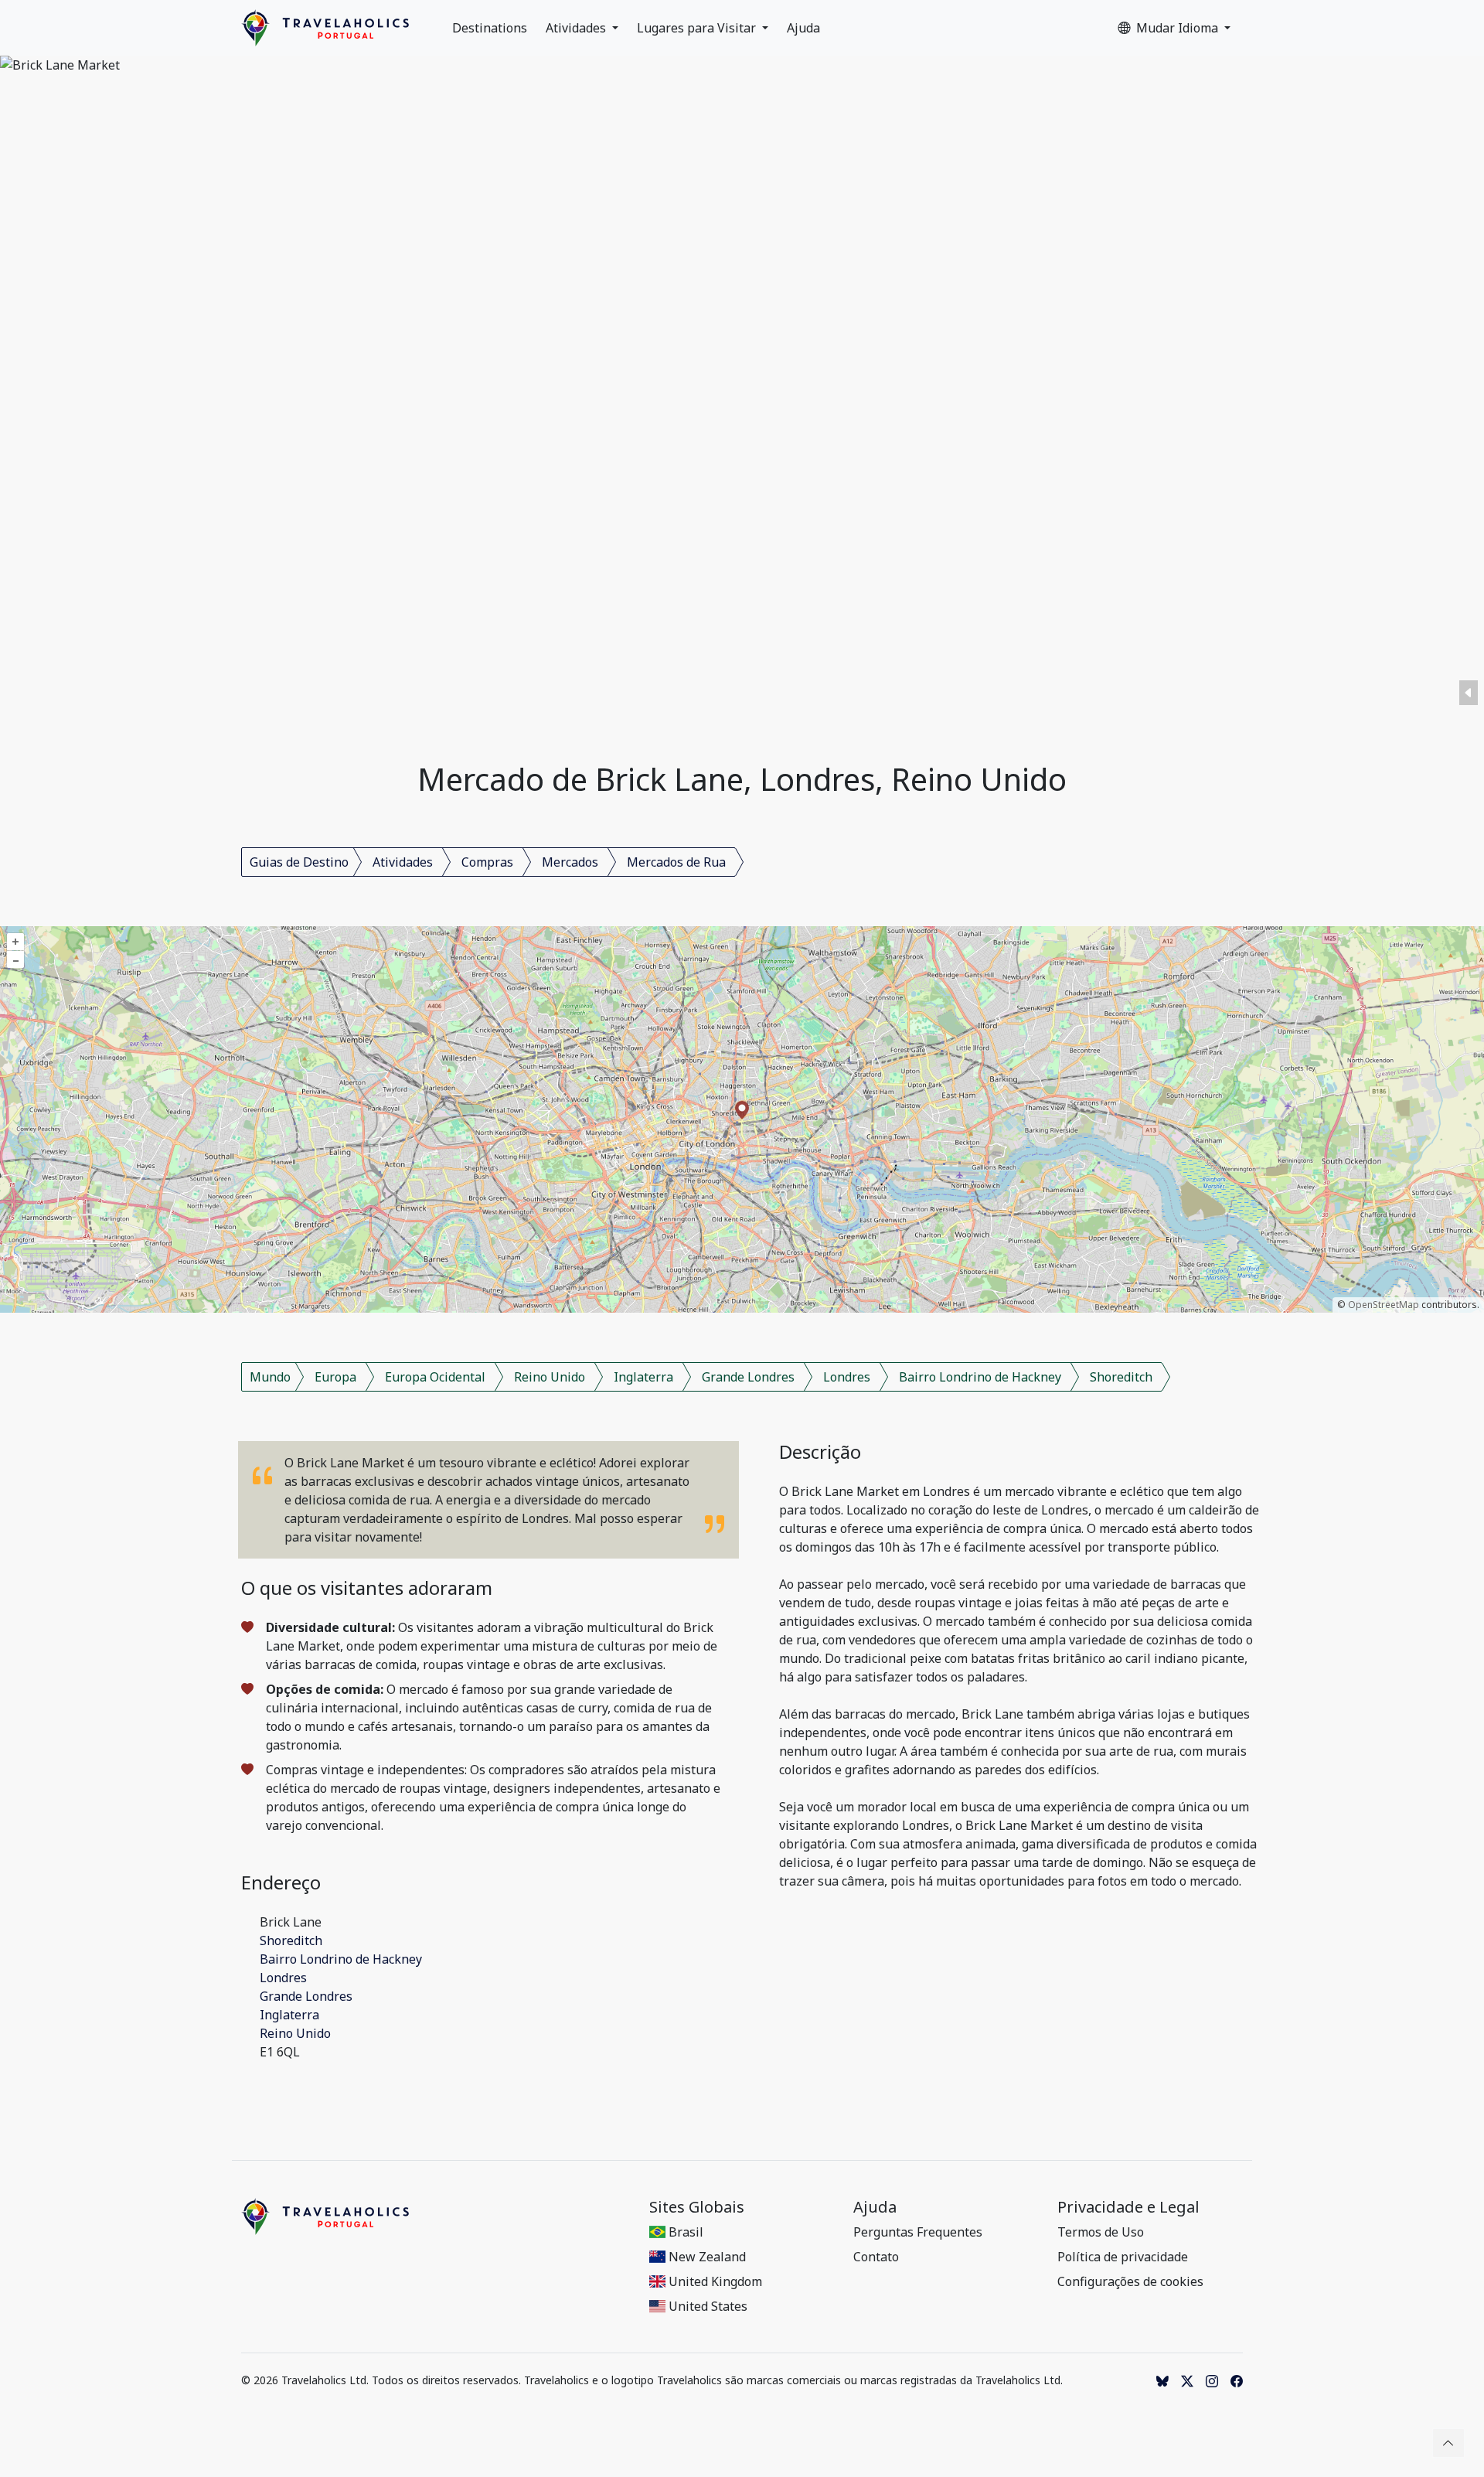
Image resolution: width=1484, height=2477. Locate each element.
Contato (876, 2256)
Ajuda (803, 27)
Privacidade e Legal (1128, 2207)
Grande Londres (748, 1376)
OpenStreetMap (1383, 1304)
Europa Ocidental (435, 1376)
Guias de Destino (299, 862)
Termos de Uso (1100, 2231)
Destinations (489, 27)
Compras (487, 862)
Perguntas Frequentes (917, 2231)
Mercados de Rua (676, 862)
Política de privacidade (1122, 2256)
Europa (335, 1376)
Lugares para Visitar (698, 27)
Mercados (570, 862)
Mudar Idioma (1178, 27)
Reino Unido (549, 1376)
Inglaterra (643, 1376)
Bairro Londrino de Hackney (980, 1376)
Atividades (577, 27)
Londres (846, 1376)
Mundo (270, 1376)
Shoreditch (1121, 1376)
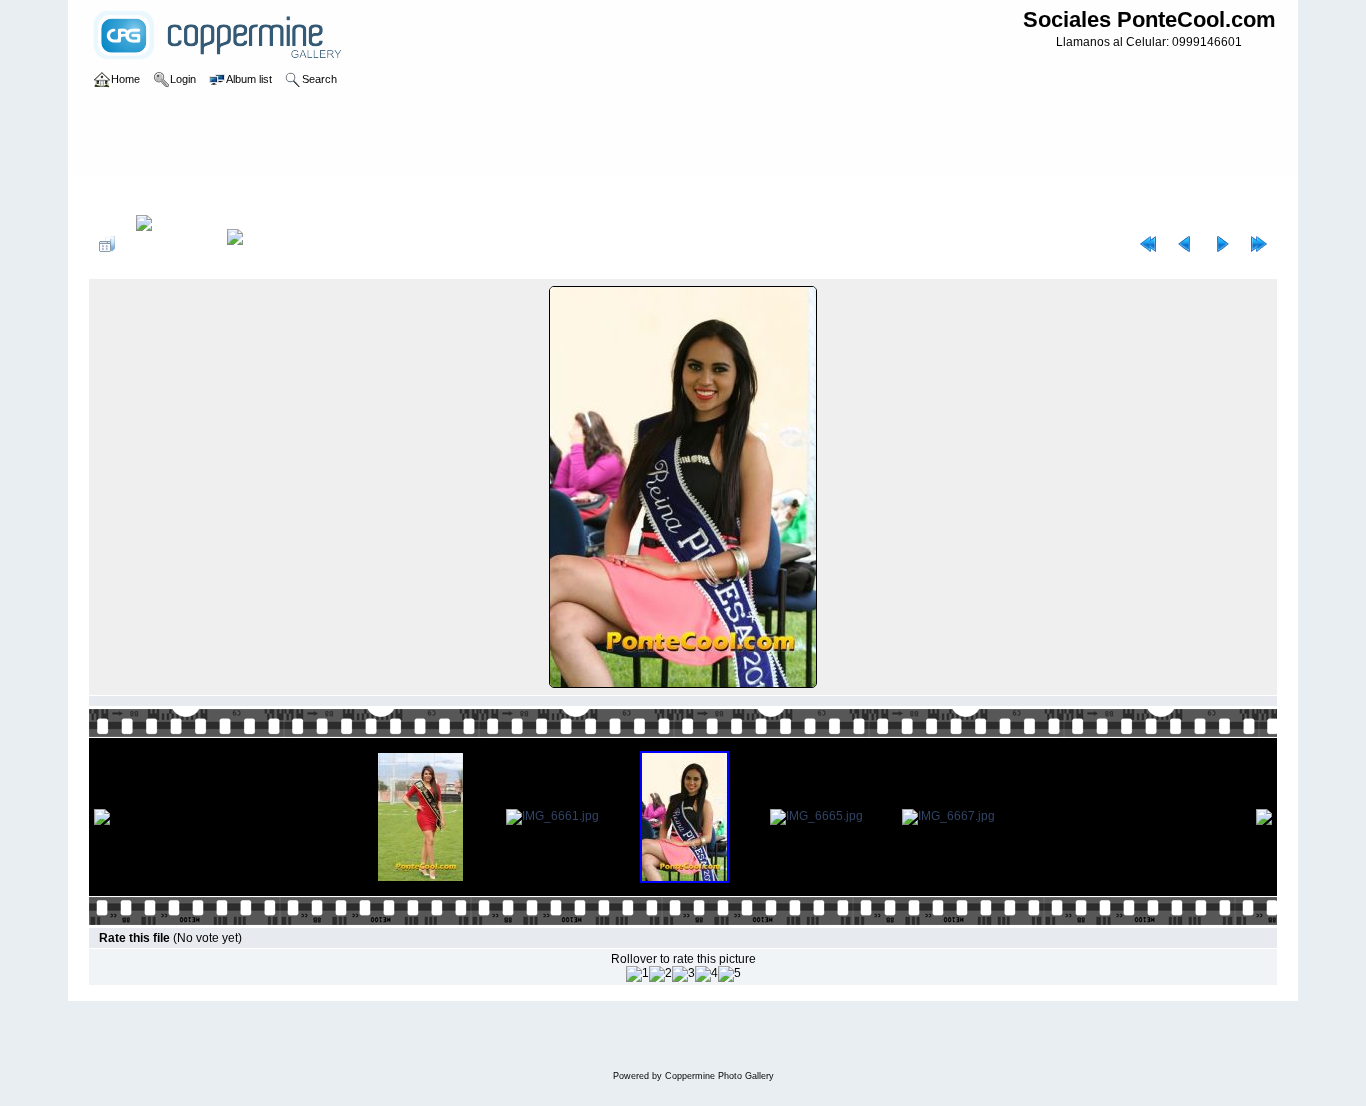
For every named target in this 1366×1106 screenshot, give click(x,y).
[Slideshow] (256, 244)
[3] (683, 974)
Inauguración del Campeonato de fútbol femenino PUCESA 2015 (467, 194)
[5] (729, 974)
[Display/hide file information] (171, 244)
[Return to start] (1148, 244)
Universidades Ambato (216, 194)
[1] (637, 974)
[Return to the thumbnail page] (107, 244)
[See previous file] (1185, 244)
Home (125, 194)
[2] (660, 974)
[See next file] (1222, 244)
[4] (706, 974)
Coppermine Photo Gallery (719, 1076)
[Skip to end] (1259, 244)
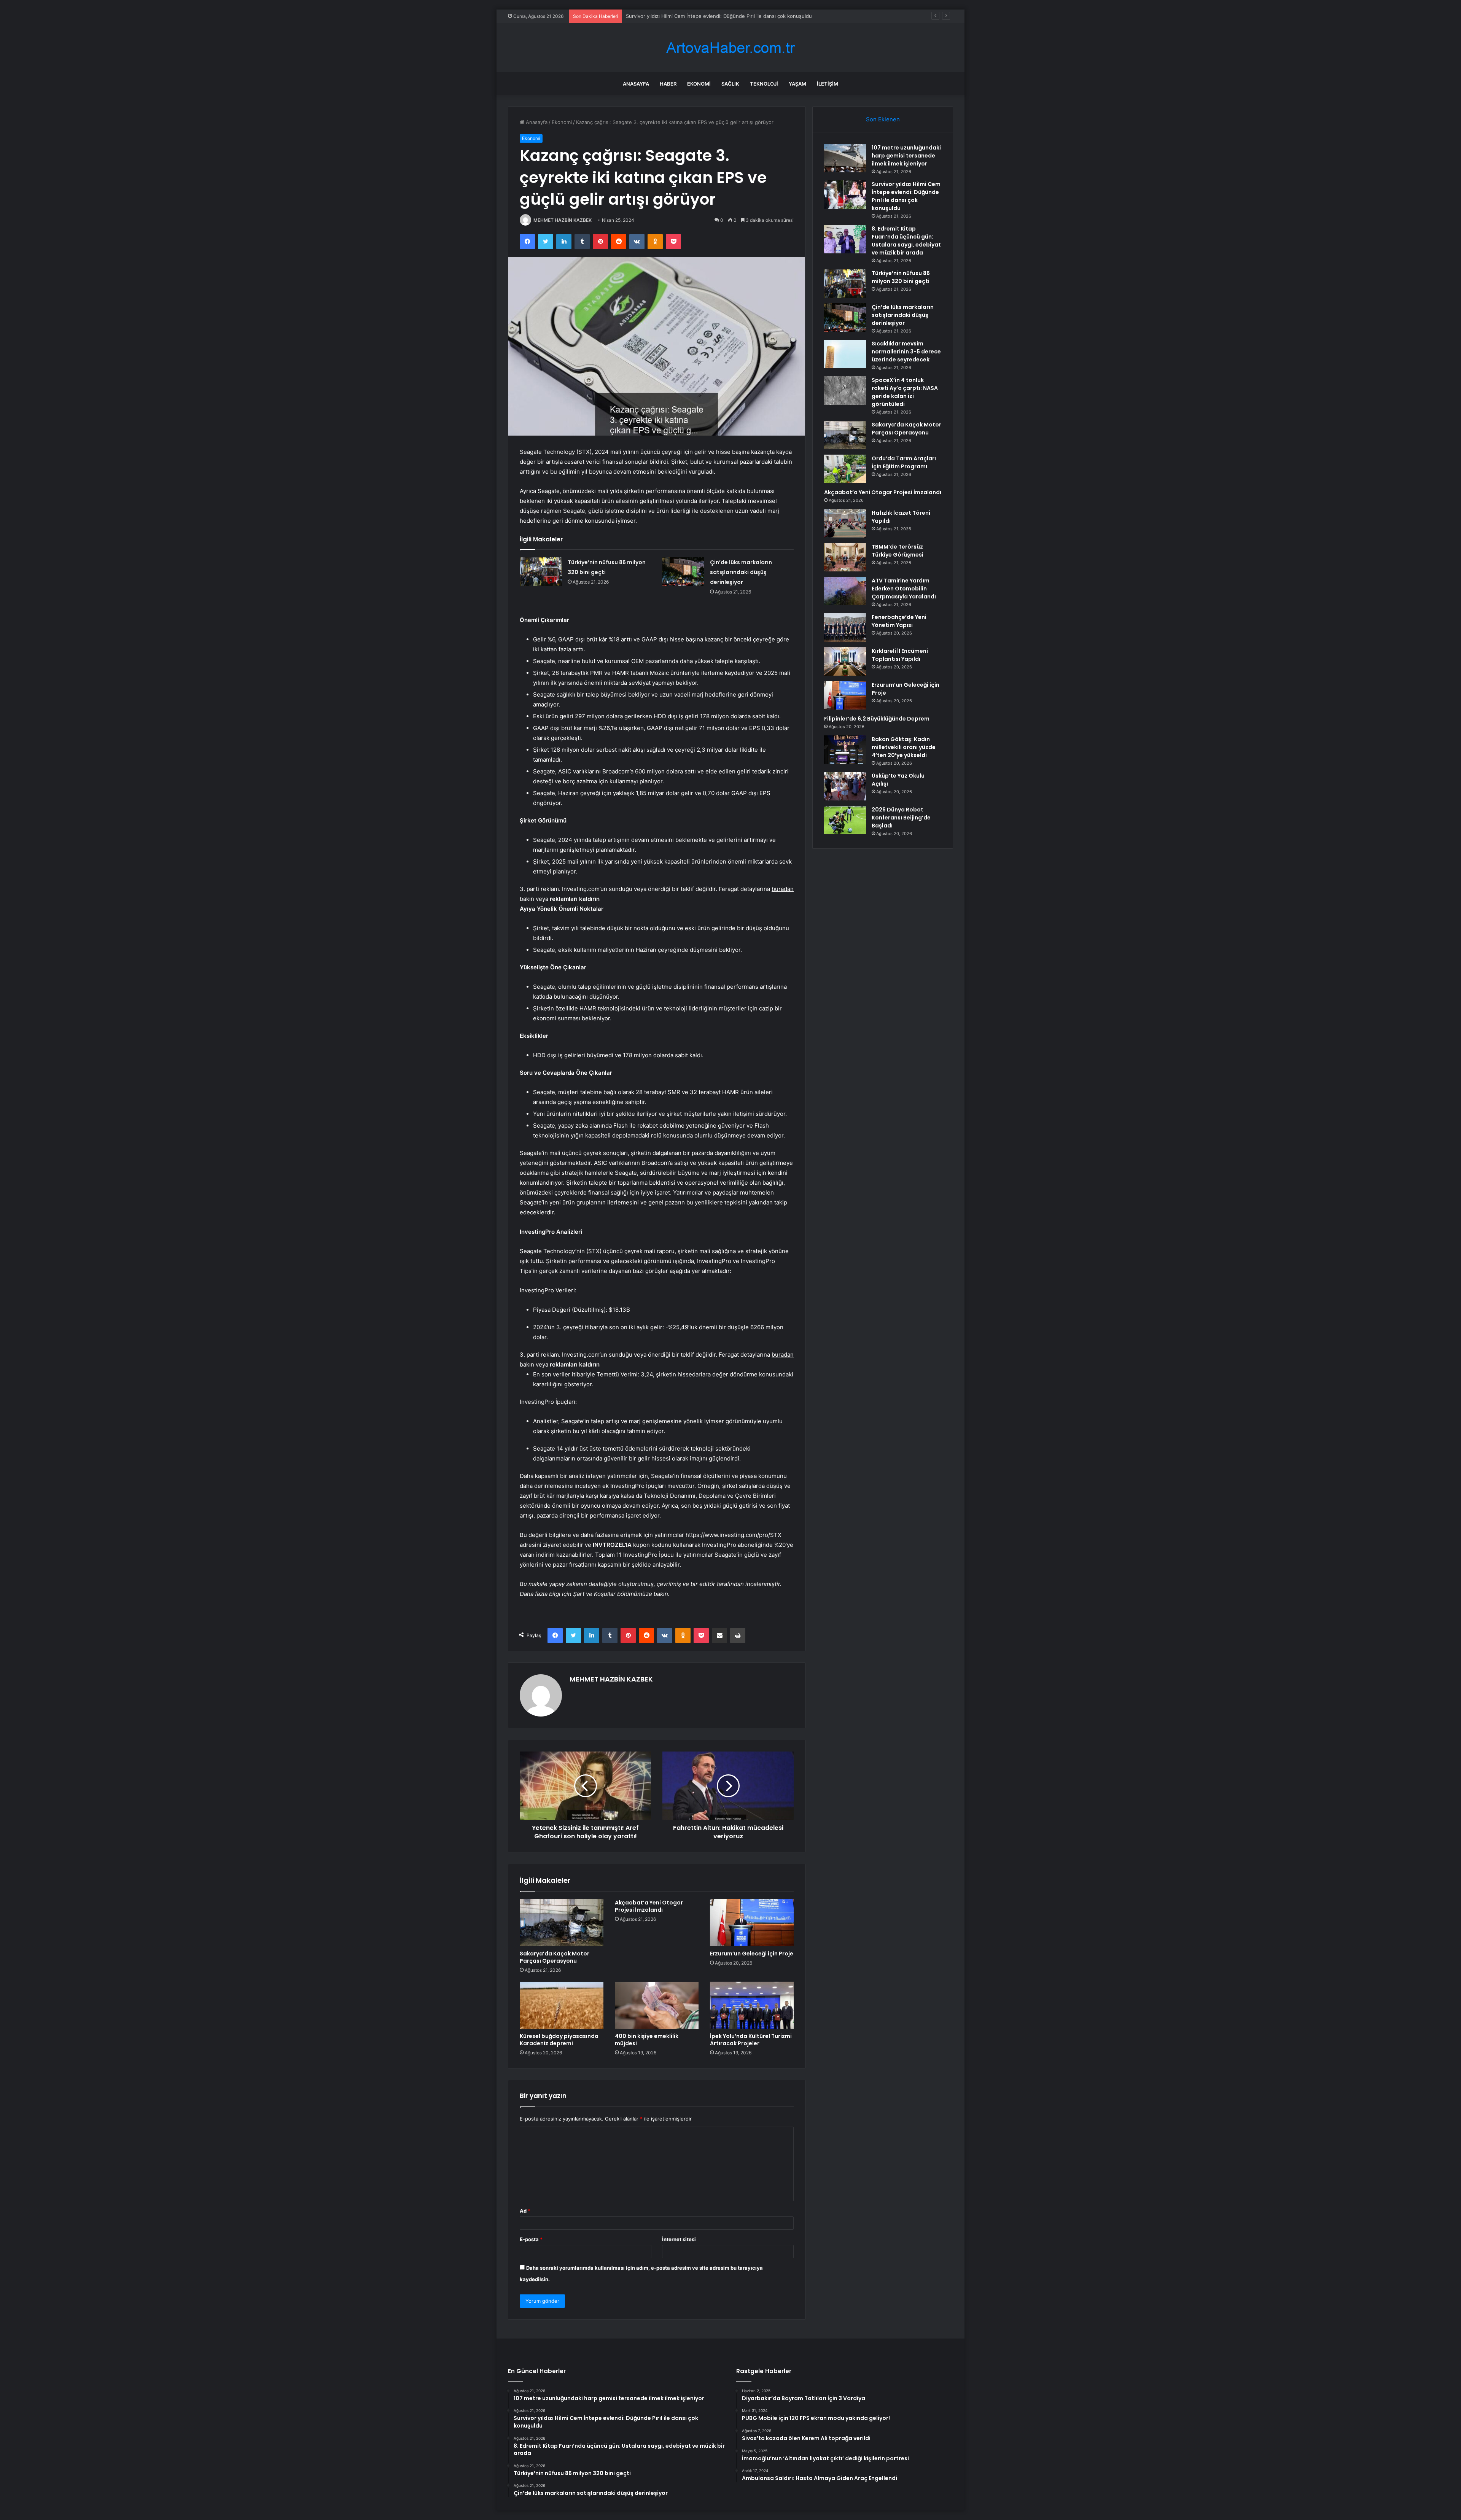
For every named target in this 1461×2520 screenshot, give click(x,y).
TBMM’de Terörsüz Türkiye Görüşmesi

> _AIM OF THE EXERCISE_: Go through the entries and report every line with the string "file".

> _TASK RESPONSE_:
[Display/hide file information] (171, 244)
[See previous file] (1185, 244)
[See next file] (1222, 244)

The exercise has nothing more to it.